> [Work request 1] In the GitHub issue about the GSVA pathway analysis examples, rewrite the passage starting at "cansavvy opened this" and ending at "the introductory paragraphs.", replacing "notebook" with "document".
> [Work request 2] List every number that follows a "#" sign in the GitHub issue about the GSVA pathway analysis examples.

> [Reading passage]

AlexsLemonade / refinebio-examples

Example workflows for refine.bio data

Home Page:https://www.refine.bio

Geek Repo:Geek Repo

Github PK Tool:Github PK Tool

Update Analysis: Add intro pathway analysis paragraph to microarray GSVA and review text in both GSVA examples

cansavvy opened this issue · comments

Background

Per this related comment on PR #347, the microarray pathway analysis GSVA example notebook will need to be updated to reflect changes made to the introductory paragraph for the pathway analyses examples.

Problem

Per issue #349 and this comment on #340, the pathway analyses examples do not currently contain background information on how to choose a pathway analysis based on one's question and dataset.

What potential "gotchas" do we know of?

Additional context changes may need to be made throughout the notebook based on what is added in the introductory paragraphs.

What are the recommended next steps?

The introductory paragraph (pasted below) will need to be brought over to 02-microarray/pathway-analysis_microarray_03_gsva.Rmd notebook.

TEMPLATE:

# Purpose of this analysis

This example is one of pathway analysis module set, we recommend looking at the [pathway analysis table below](#how-to-choose-a-pathway-analysis) to help you determine which pathway analysis method is best suited for your purposes.

{{EXPLAIN WHAT THIS ANALYSIS IS}}

⬇️ [**Jump to the analysis code**](#analysis) ⬇️

### What is pathway analysis?

Pathway analysis refers to any one of many techniques that uses predetermined sets of genes that are related or coordinated in their expression in some way (e.g., participate in the same molecular process, are regulated by the same transcription factor) to interpret a high-throughput experiment.
In the context of [refine.bio](https://www.refine.bio/), we use these techniques to analyze and interpret genome-wide gene expression experiments.
The rationale for performing pathway analysis is that looking at the pathway-level may be more biologically meaningful than considering individual genes, especially if a large number of genes are differentially expressed between conditions of interest.
In addition, many relatively small changes in the expression values of genes in the same pathway could lead to a phenotypic outcome and these small changes may go undetected in differential gene expression analysis.

> [Raw data]
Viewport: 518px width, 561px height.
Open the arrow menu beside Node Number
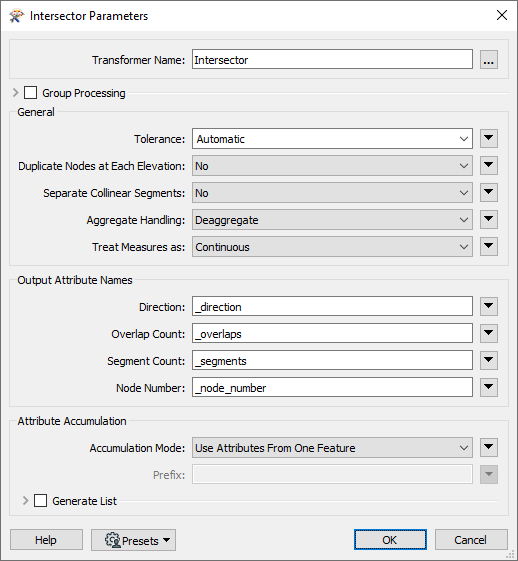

> [Exercise solution 1]
cansavvy opened this issue · comments

Background

Per this related comment on PR #347, the microarray pathway analysis GSVA example document will need to be updated to reflect changes made to the introductory paragraph for the pathway analyses examples.

Problem

Per issue #349 and this comment on #340, the pathway analyses examples do not currently contain background information on how to choose a pathway analysis based on one's question and dataset.

What potential "gotchas" do we know of?

Additional context changes may need to be made throughout the document based on what is added in the introductory paragraphs.

> [Exercise solution 2] 347, 349, 340